A great discussion with @nathenharvey in this thread and sorry I missed it! A couple of thoughts. It should have been called Dev2Ops, LOL, as @Gene Gotimer said, Dev and Ops are the bookends, not the entire process.

Also, I equate 'continuous testing' to testing/quality properly integrated into DevOps. For a small amount of time you would see the portmandeau DevTestOps appear but it seems to have fallen out of favor and replaced with Continuous Testing. As Nathen mentioned, if you are doing DevOps right, security / quality / availability / etc. are all in the definition so these mutants like DevSecOps and Continuous Testing are only helpful if it gets groups in your company engaged in the DevOps process when they otherwise would not have been motivated to do so.

Alan

How would you describe the relationship between SRE & DevOps?

nathenharvey

My friends Seth and Liz have published a blog post and video series on this topic: https://cloud.google.com/blog/products/gcp/sre-vs-devops-competing-standards-or-close-friends

Google Cloud Blog

SRE vs. DevOps: competing standards or close friends? | Google Cloud Blog

Site Reliability Engineering (SRE) and DevOps are two trending disciplines with quite a bit of overlap. In the past, some have called SRE a competing set o

I have some other thoughts that I'll share in a bit, too. Just need to take a short break first :slightly_smiling_face:

Alan

Thanks!

nathenharvey

OK, back...

I would say that SRE is focused on reliability, heck it's in the name. And that it provides a bit more concrete framework for implementation whereas DevOps is less prescriptive.

They both treat realize the benefit of getting the organization aligned on common goals, objectives, and incentives.

SRE picks reliability as the primary objective and provides a framework, error budgets, that helps the organization to balance feature velocity and reliability.

For an error budget to be effective it must:

• be indicative of customer happiness. If customers are unhappy but your are meeting your error budget, you need to revisit the parameters of that budget.

• have real consequences for overspending that everyone across the business agrees to in advance. Getting technical practitioners to agree that we should focus on reliability is a different conversation than convincing product owners or "the business" of the same. But buy-in across all departments is absolutely required.

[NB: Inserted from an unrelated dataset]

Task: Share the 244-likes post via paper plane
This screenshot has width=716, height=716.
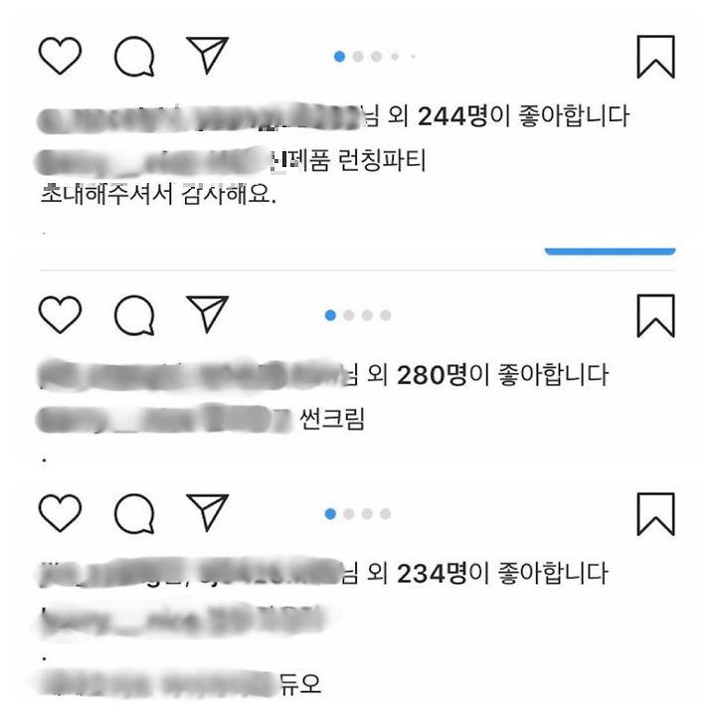Action: click(207, 56)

both SRE and DevOps look at failure as a normal thing that provides an opportunity for learning in the same way and both encourage deep, meaningful reflection on those failures with things like blameless post mortems.

both SRE and DevOps encourage automation as a way to increase speed, safety, and reliability of systems. SRE does so by using a specific concept: toil. Toil can be measured and, importantly, limits can be set on how much toil a team participates in.

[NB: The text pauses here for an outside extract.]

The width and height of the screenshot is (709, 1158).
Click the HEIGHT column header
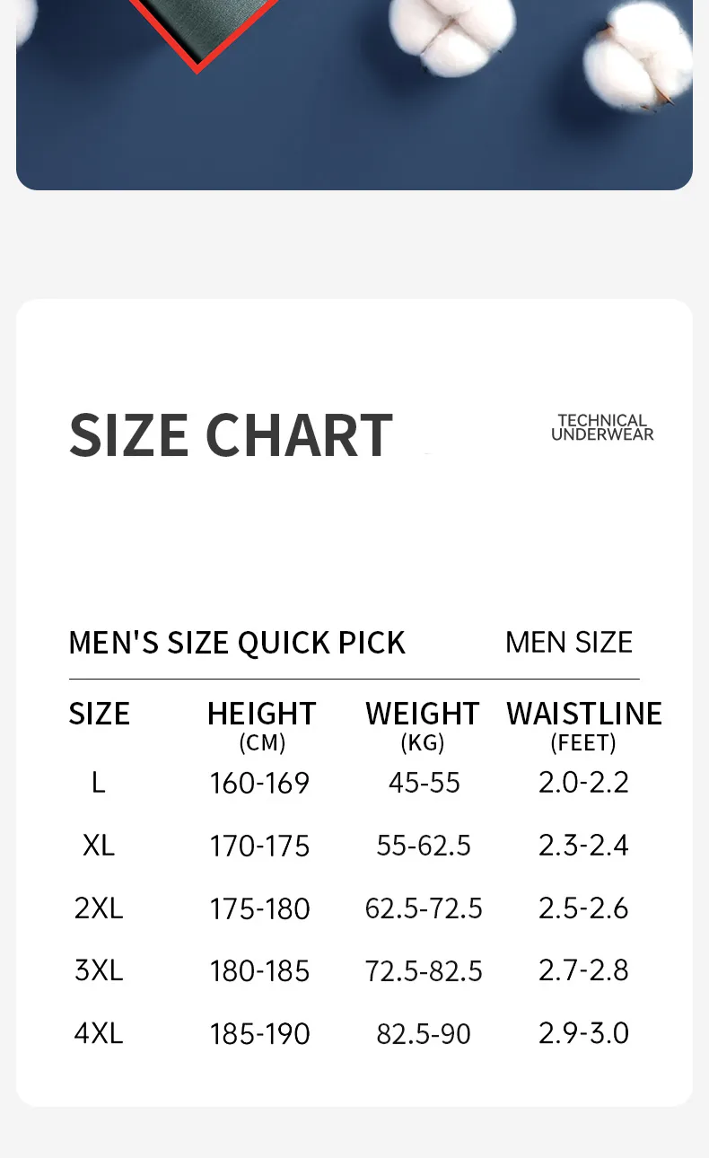[261, 715]
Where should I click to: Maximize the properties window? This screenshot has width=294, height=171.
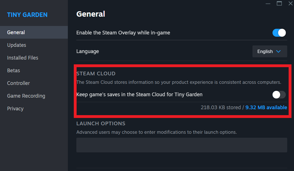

I think DevOps is more concerned with some of the social components. For example, you will often hear talks about inclusion and diversity at DevOps conferences. SRE certainly benefits from building more diverse, inclusive teams, but it's not necessarily an explicit part of SRE.

Both SRE and DevOps practices can improve performance at organizations of any size.

I am of the opinion that a DevOps "team" should not exist or should only exist for a time that is long enough to demonstrate the value of adopting DevOps practices. It should then be disbanded as DevOps becomes "the way". Likewise I do not believe an individual can be a "DevOps Engineer" or "DevOps Manager".

I do believe SRE can be both a team and a job title. At Google, for example, we definitely have SREs and an SRE team that collaborates with the rest of the organization.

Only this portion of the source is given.